Un caso reale, del quale si è occupato lo studio Martinelli&Bianchin, che fa parte della rete professionale Lpteam e che affronta un tema estremamente importante e attuale, ossia la possibilità, da parte degli associati di una associazione riconosciuta, di chiedere al presidente del Tribunale la convocazione dell’assembea, qualora il presidente del consiglio direttivo, nonostante le reiterate richieste, rimanga inerte.
“Gli associati chiedono ripetutamente al Presidente del Consiglio Direttivo di Associazione riconosciuta di convocare l’Assemblea, ma quest’ultimo si rifiuta o non adempie, sollevando eccezioni di merito e/o di opportunità. Quid iuris?
In tema di inerzia del Presidente, l’art. 20, II comma, c.c. prevede un vero e proprio diritto degli associati ad ottenere la convocazione dell’assemblea: “L’Assemblea deve essere inoltre convocata quando se ne ravvisa la necessità o quando ne è fatta richiesta motivata da almeno un decimo degli associati. In quest’ultimo caso, se gli amministratori non vi provvedono, la convocazione può essere ordinata dal presidente del Tribunale”.
In caso di inerzia o rifiuto dettato da questioni di merito da parte dell’amministratore, gli associati potranno quindi ricorrere – ai sensi dell’art. 20. II comma, c.c. – al Presidente del Tribunale affinché quest’ultimo ordini al Presidente del Consiglio direttivo di convocare l’Assemblea.

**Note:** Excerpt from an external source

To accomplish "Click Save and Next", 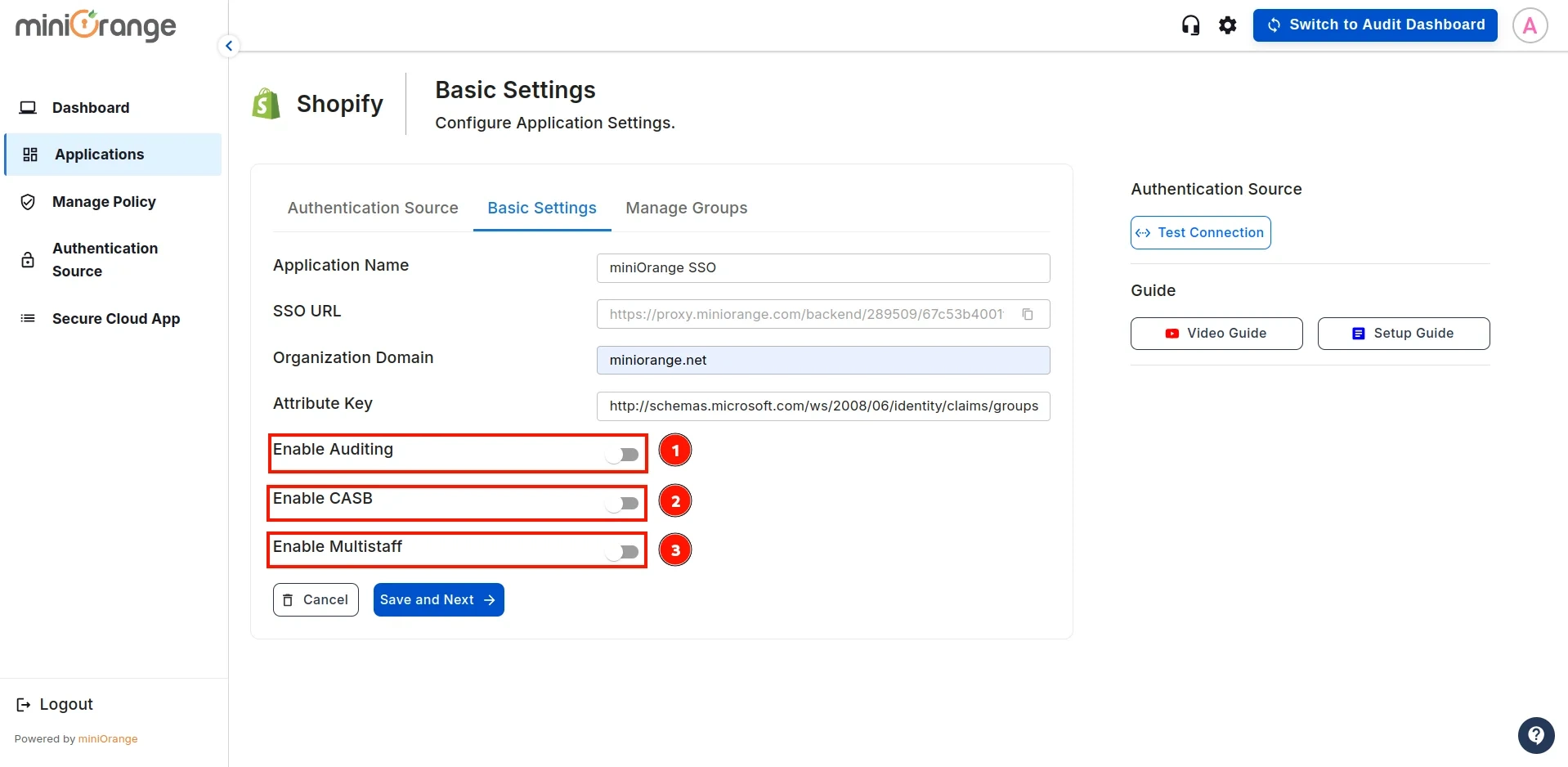I will [437, 599].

Va però evidenziato che la decisione di cui si dovrà occupare il Presidente del Tribunale, o Giudice da lui designato, dovrà avere ad oggetto esclusivamente l’accertamento dell’inerzia dell’organo amministrativo (e gli altri presupposti di legge, vedi infra) e non i motivi relativi all’opportunità di chiedere la convocazione.
Così ritiene anche la Corte di Cassazione, secondo la quale il decreto di convocazione dell’Assemblea emanato ai sensi dell’art. 20, 2 comma, c.c.: “non implica alcuna valutazione in ordine all’interesse dell’ente o dei singoli associati o alla responsabilità degli organi sociali, e neppure in ordine alla natura ed al contenuto degli argomenti che formano oggetto della richiesta di convocazione, muovendo dalla semplice constatazione dell’inerzia ingiustificata degli organi titolari del potere di convocazione e configurandosi come un intervento sostitutivo funzionale al compimento di un’attività dovuta” (Cass. civ. n. 12833/2017).

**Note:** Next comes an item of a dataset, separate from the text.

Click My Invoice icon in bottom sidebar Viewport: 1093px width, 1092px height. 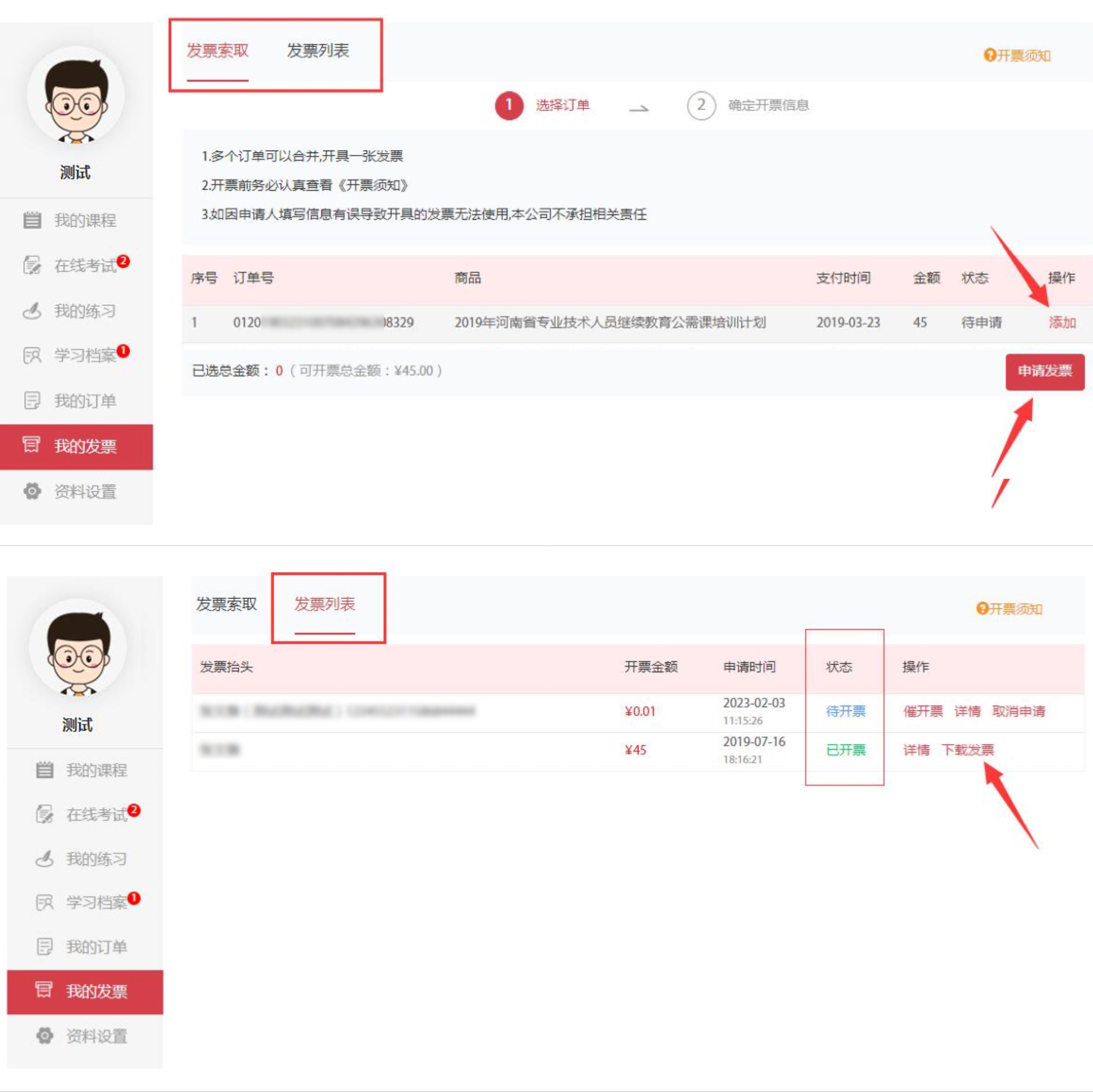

Dello stesso avviso anche il Tribunale di Milano Sez. spec. Impresa 02/04/2016 per cui: “il Tribunale, in questa sede, deve e può vagliare invece soltanto la legittimità del rifiuto o dell’omissione della convocazione dell’assemblea da parte degli amministratori, sotto alcuni profili formali e sostanziali (in quanto fatti oggetto di specifiche eccezioni) in cui si traducono i limiti stessi del diritto dell’associato di ottenere la convocazione dell’assemblea, e, segnatamente:
1) la legittimazione dell’associato richiedente;
2) la correttezza procedurale dell’istanza;
3) l’assenza di abuso manifesto allo stato degli atti;
4) l’ordine del giorno designi oggetti di deliberazione possibili e leciti”.

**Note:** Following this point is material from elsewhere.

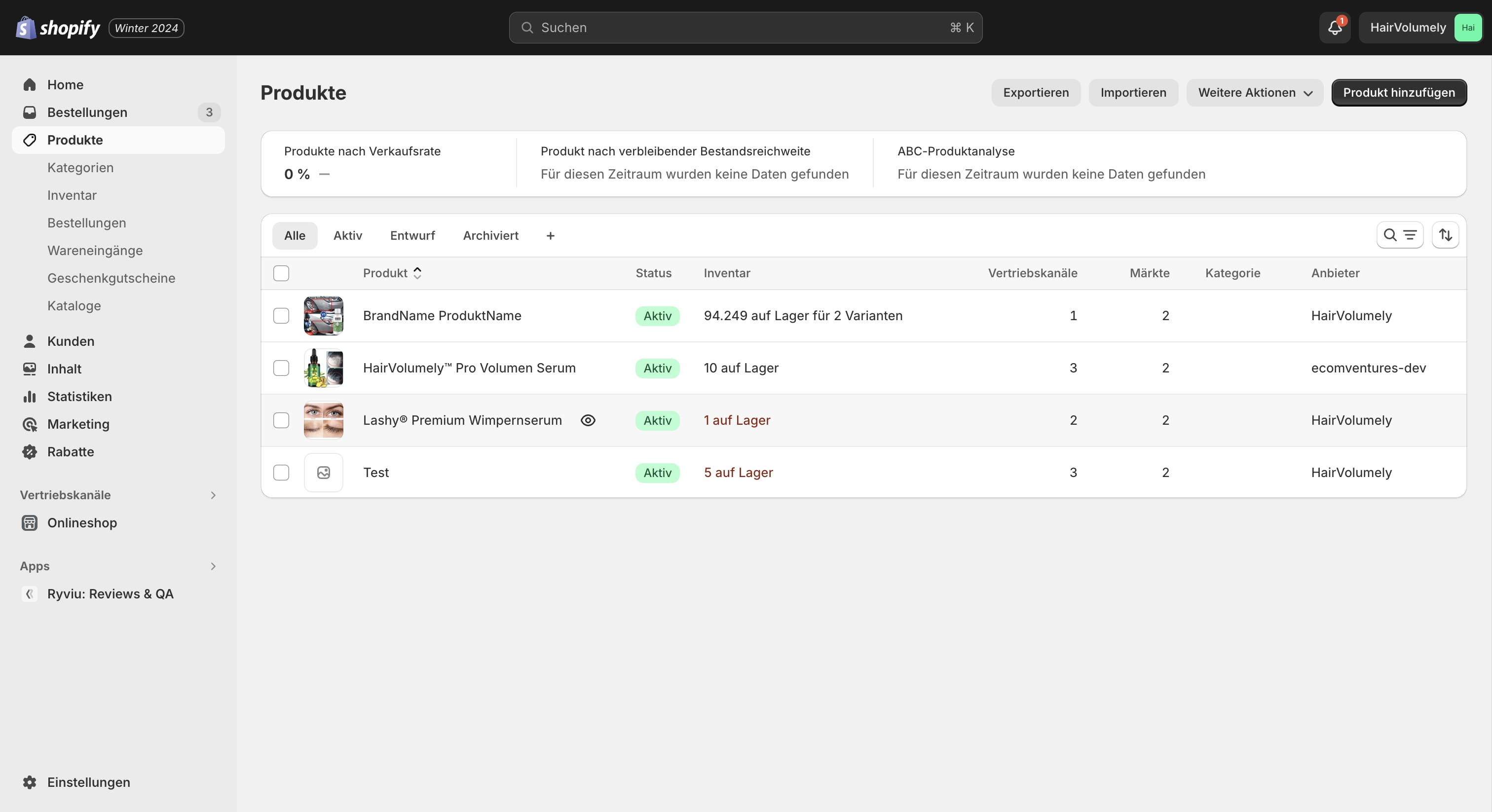This screenshot has height=812, width=1492.
Task: Open Onlineshop storefront icon
Action: pyautogui.click(x=30, y=523)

Nella controversia trattata gli avvocati di Lpt hanno pertanto rilevato che i predetti presupposti (Legittimazione dell’associato richiedente, correttezza procedurale dell’istanza, assenza di abuso manifesto allo stato degli atti, ordine del giorno possibile e lecito, inerzia dell’amministratore) non solo erano stati documentalmente provati dal ricorrente, ma addirittura non erano stati contestati in alcun modo dalla controparte. Si è quindi insistito per il rigetto di tutte le domande formulate dal resistente e per l’accoglimento totale del ricorso, con conseguente ordine di convocazione dell’assemblea. Si attende ora il verdetto del Giudice”.